◆ **Short exercise**:
Identify each line of the listing that contains the string "pixels" and copy those lines.

(Entries for locating text and elements)
— START —
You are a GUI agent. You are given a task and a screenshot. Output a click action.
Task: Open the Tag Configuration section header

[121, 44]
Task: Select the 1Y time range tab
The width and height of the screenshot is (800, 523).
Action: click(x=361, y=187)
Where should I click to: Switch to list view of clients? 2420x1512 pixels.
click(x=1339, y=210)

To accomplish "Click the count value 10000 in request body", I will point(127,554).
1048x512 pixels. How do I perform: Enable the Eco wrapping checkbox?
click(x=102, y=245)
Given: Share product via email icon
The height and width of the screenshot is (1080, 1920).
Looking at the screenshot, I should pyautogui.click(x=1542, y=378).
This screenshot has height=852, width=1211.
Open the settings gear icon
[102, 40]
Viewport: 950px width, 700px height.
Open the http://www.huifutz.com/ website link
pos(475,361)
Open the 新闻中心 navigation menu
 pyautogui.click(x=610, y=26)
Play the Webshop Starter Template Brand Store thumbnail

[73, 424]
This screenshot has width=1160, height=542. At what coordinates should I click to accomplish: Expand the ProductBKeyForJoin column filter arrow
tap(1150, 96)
— END —
◆ **Answer to this exercise**:
Where should I click to: Switch to list view of clients? 2420x1512 pixels.
1048x512 pixels. How do I perform: Enable the Eco wrapping checkbox?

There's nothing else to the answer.